Angela is pictured third from the right. |
When I was diagnosed with Systemic JRA at 17, I was already less than active. Other than high school gym class, I was not much into exercise. Even worse, it took almost three months of no mobility before I was diagnosed. Once I started steroids, I felt wonderful again -- physically. But, I fell into the dreaded fat-skinny person category -- I looked skinny but it wasn't muscle, and I wasn't healthy.
In college, I tried hitting the gym, but it was never consistent. Despite having an athletic facility just a five minute walk from my dorm, I never wanted to go.
I started working out for a really vain reason -- I'd started gaining weight when I was student teaching, and by the time I graduated, none of my clothes fit. My mom suggested Jazzercise -- a workout program she had done years before, so we went together. After a week, I was hooked. I went from doing two classes a week to three to five. It wasn't about weight loss... it was about moving and finally, finally having energy again. The more I moved, the better I felt. I'm lucky. I'm able to move and jump and lunge and squat with relative ease, which, I know is not the case for so many with our disease. After a year of taking class, the owner approached me and asked if I had ever considered being an instructor.
The arthritic aerobics instructor. That's what I've become. I currently teach three classes a week, and while I may not move quite as well as someone without arthritis, I still move.
It's such a catch-22. You have to move to feel better. But it's hard to move when you feel so incredibly miserable. Moving will give you energy. But you have to have energy to move. I get it. It's complicated.
The best, and, only, advice I can really offer is to move.
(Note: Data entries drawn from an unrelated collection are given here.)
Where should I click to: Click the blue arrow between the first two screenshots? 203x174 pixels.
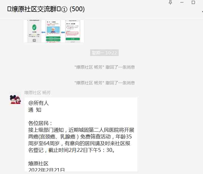click(43, 33)
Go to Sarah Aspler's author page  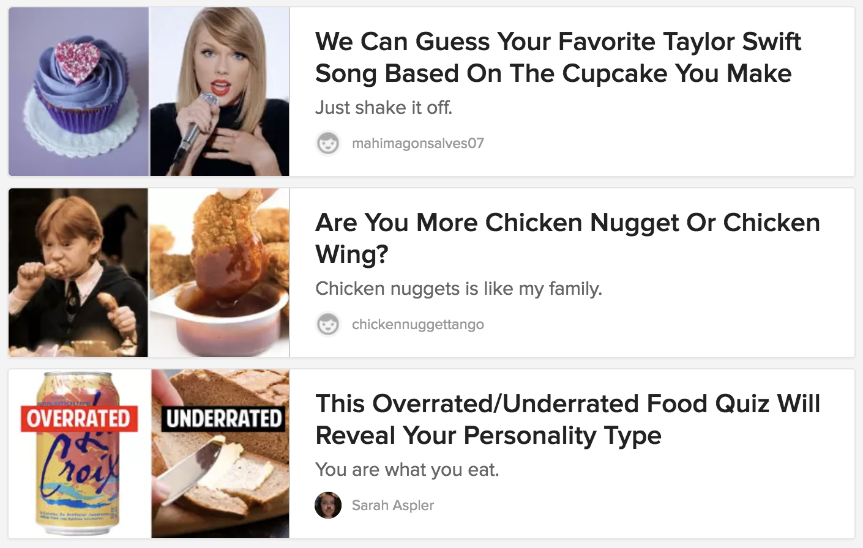tap(392, 505)
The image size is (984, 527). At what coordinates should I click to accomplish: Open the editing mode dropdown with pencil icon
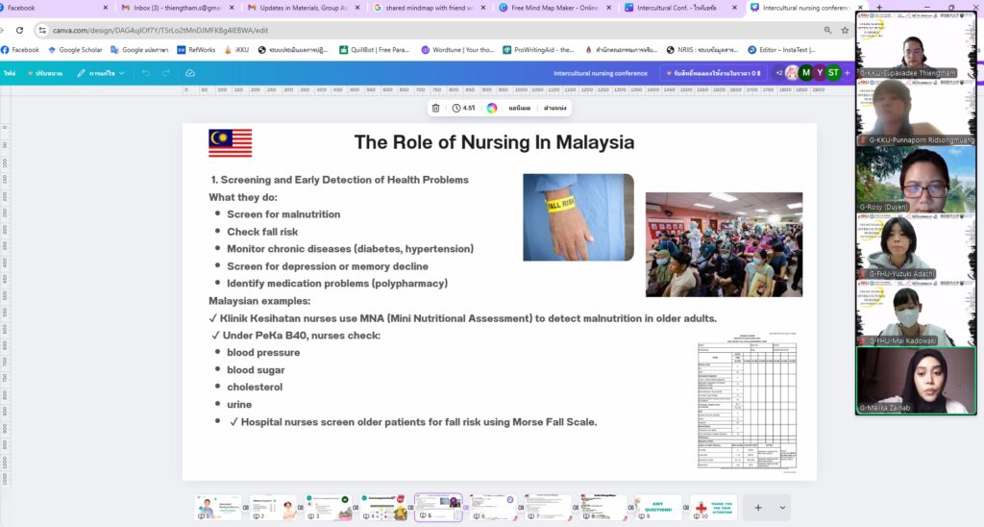(x=101, y=73)
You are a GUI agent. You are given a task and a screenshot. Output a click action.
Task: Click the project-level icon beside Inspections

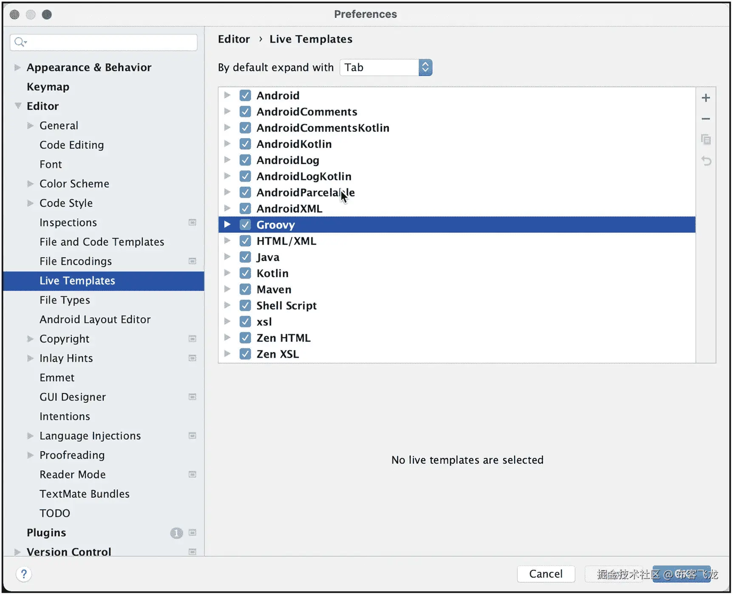[x=192, y=222]
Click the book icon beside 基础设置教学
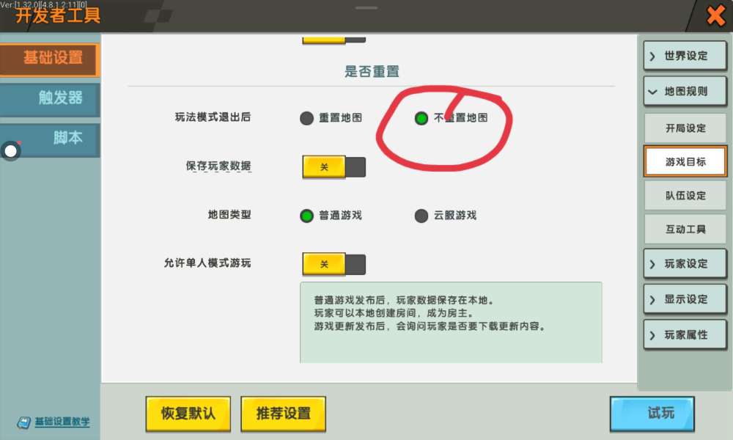 24,422
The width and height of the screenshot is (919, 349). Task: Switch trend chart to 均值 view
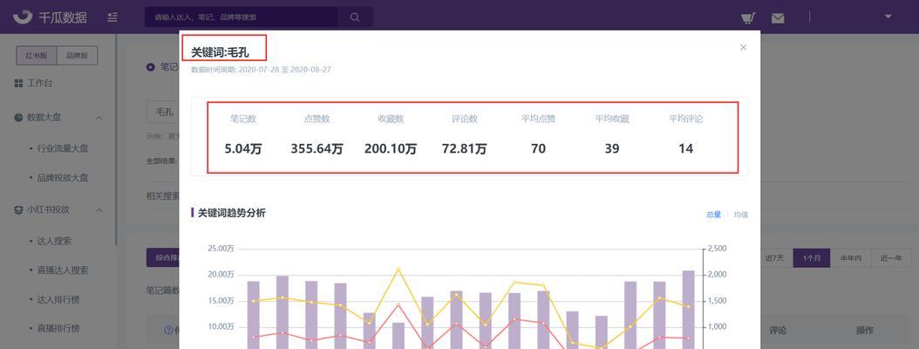[x=740, y=215]
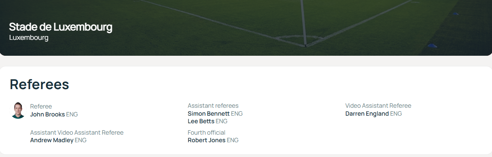Click ENG code beside John Brooks
The image size is (492, 157).
pos(72,114)
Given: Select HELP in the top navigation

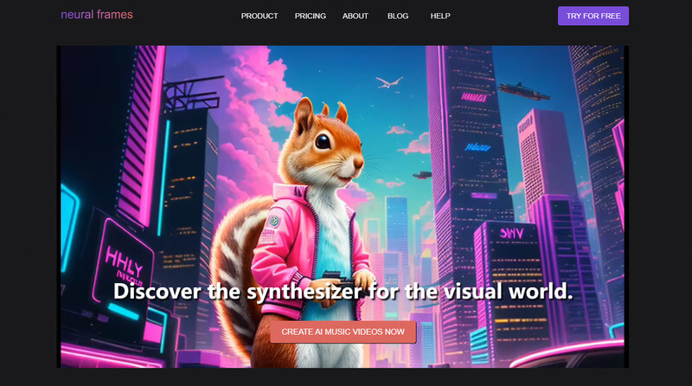Looking at the screenshot, I should pyautogui.click(x=440, y=16).
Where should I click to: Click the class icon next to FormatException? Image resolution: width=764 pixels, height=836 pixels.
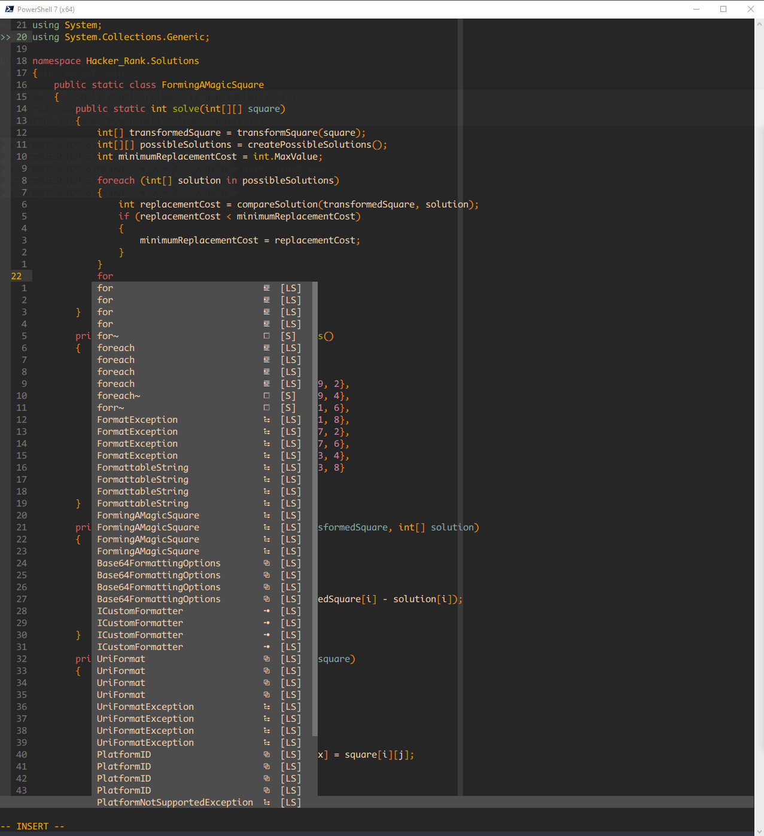[266, 419]
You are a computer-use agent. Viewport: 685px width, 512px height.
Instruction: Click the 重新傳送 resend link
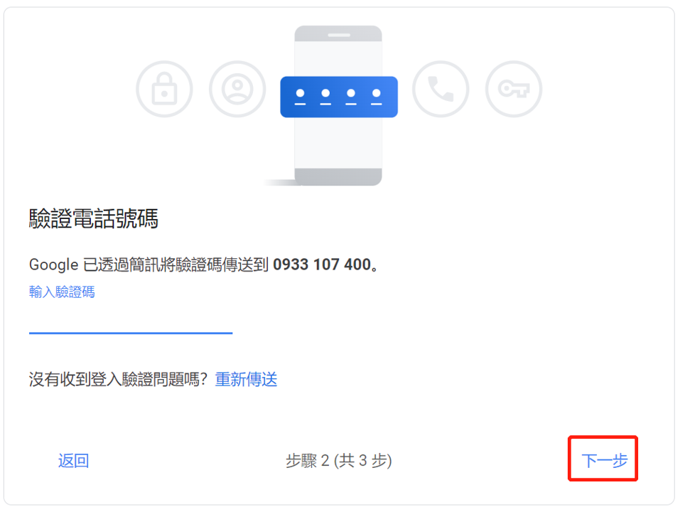tap(246, 379)
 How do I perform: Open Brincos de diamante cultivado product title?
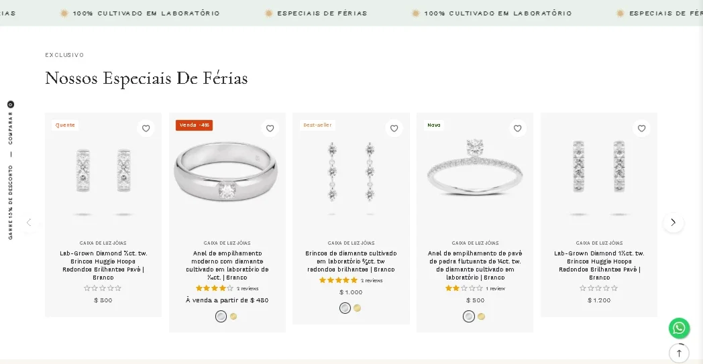coord(351,261)
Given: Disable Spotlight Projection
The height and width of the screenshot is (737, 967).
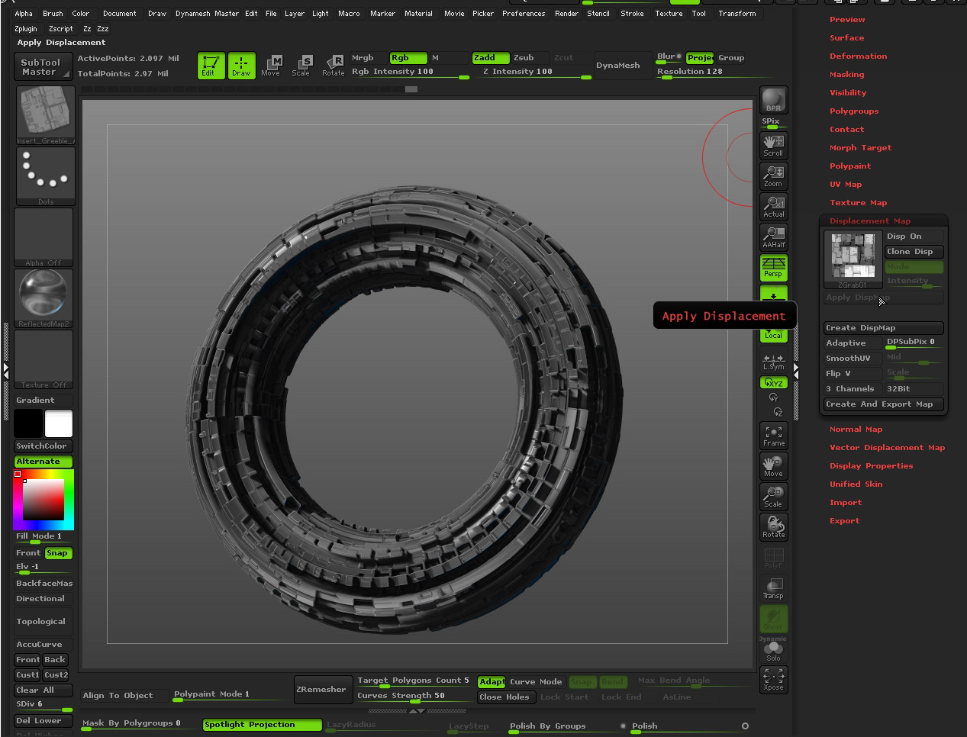Looking at the screenshot, I should tap(262, 725).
Move as much as you can in whatever way is comfortable. Take a lap around the kitchen table a few extra times a day. If that feels okay, go around the block. If that's not a struggle, try an elliptical. Find a yoga class you like. Go for a bike ride with your kids. But do something. Move in some way. Because otherwise, the arthritis wins.
Two summers ago, I started running. Never had I EVER considered myself a runner. It was out of necessity -- something I started on a vacation where I had to move. I don't pound my feet into the ground, and there are days that my knees and hips hurt afterward, so I don't push myself to my limit. I don't run fast, I don't even run far, but I run. I don't run to prove anything to anyone else. I don't even run to prove anything to myself. I don't run to spite my arthritis. I run in spite of it.
I have arthritis. But arthritis doesn't have me. And I intend to keep it that way.